● **About this exercise**:
Extract, word for word, each line from the line holding "Click the Save connection button" through the end of the records. Omit every picture.

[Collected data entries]
>>>>>

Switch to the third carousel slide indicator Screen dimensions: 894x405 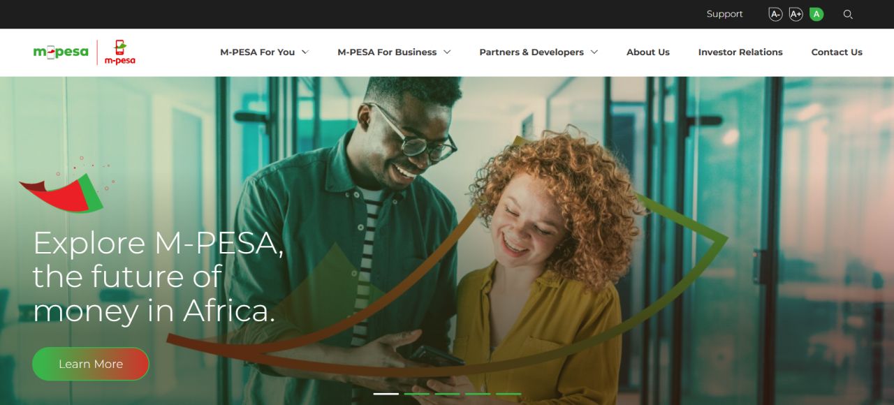click(x=448, y=394)
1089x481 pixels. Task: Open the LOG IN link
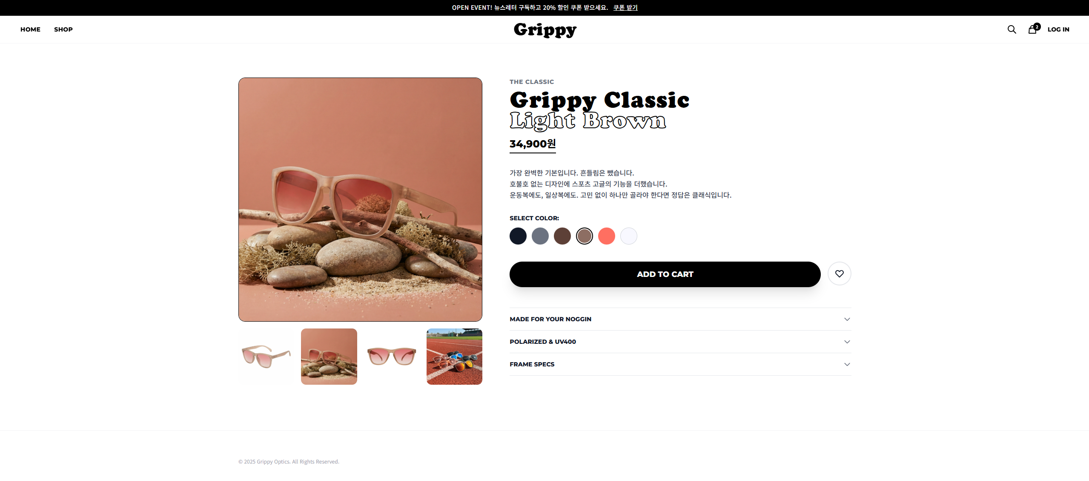1058,29
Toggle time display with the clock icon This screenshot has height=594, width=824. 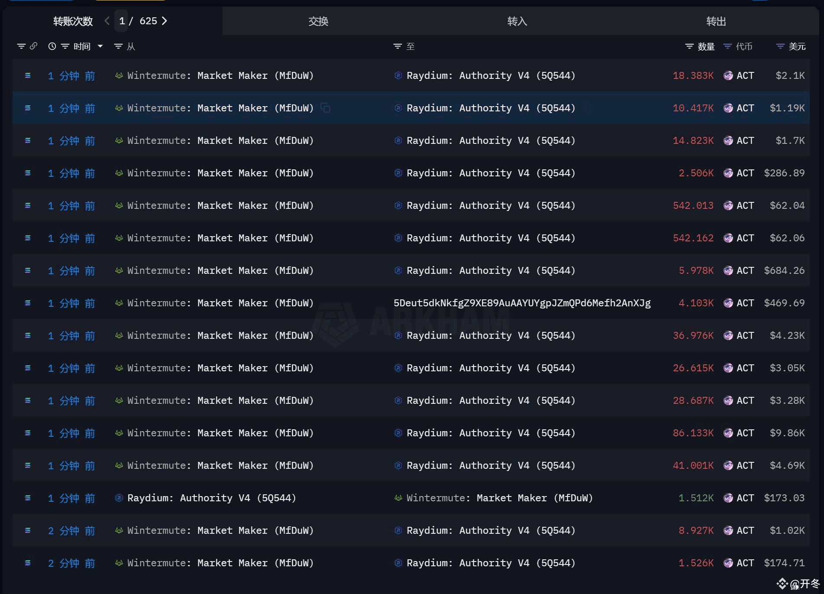[52, 46]
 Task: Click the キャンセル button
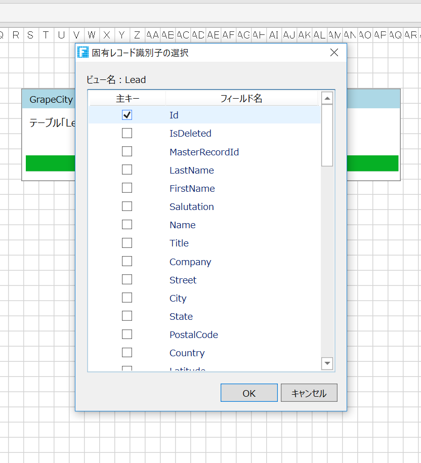tap(309, 392)
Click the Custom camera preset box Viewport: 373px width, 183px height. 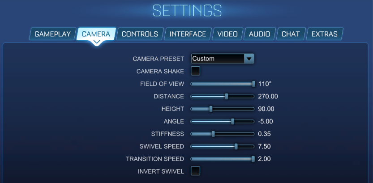click(x=218, y=59)
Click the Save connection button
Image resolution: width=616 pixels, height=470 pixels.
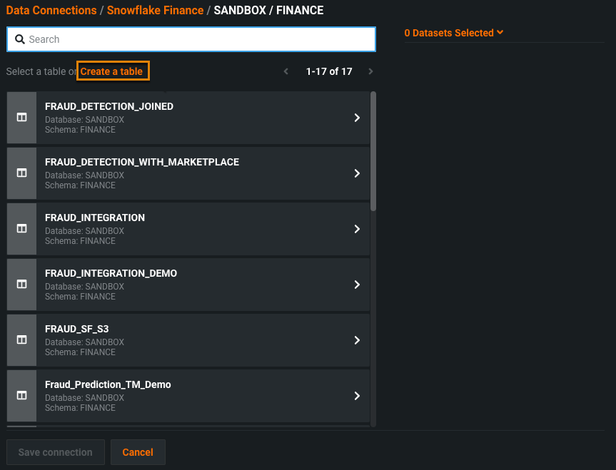point(56,452)
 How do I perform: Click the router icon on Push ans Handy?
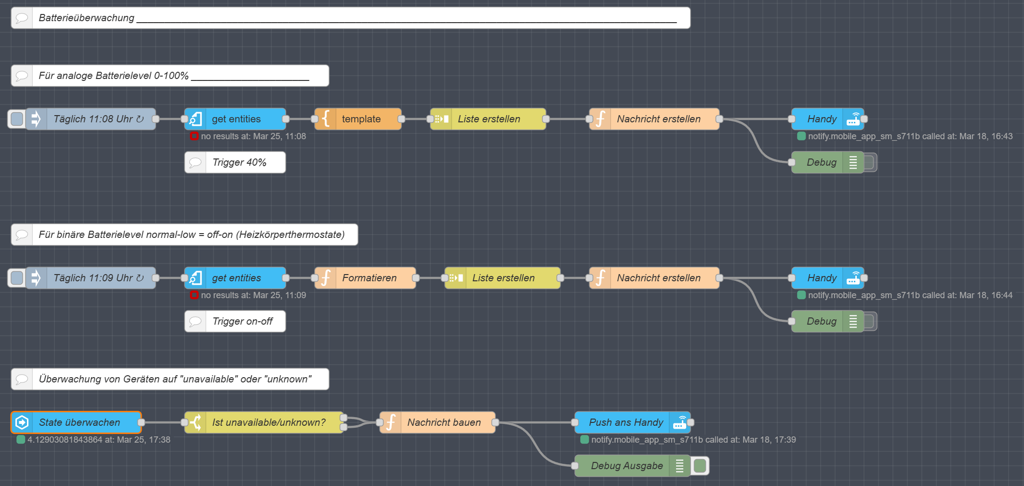pos(679,422)
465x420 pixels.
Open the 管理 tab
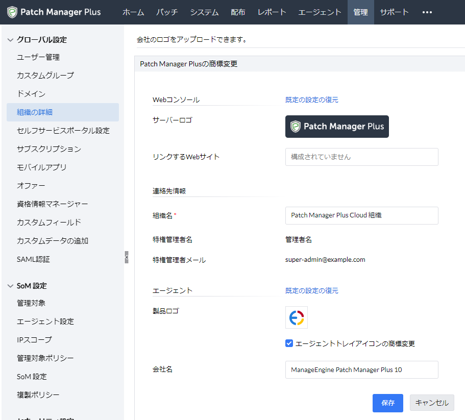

<<<<<

● **Answer to the exercise**:
Click the Save connection button
Image resolution: width=616 pixels, height=470 pixels.
point(56,452)
 How do I perform: Click the router icon on Push ans Handy?
pos(679,422)
465x420 pixels.
Open the 管理 tab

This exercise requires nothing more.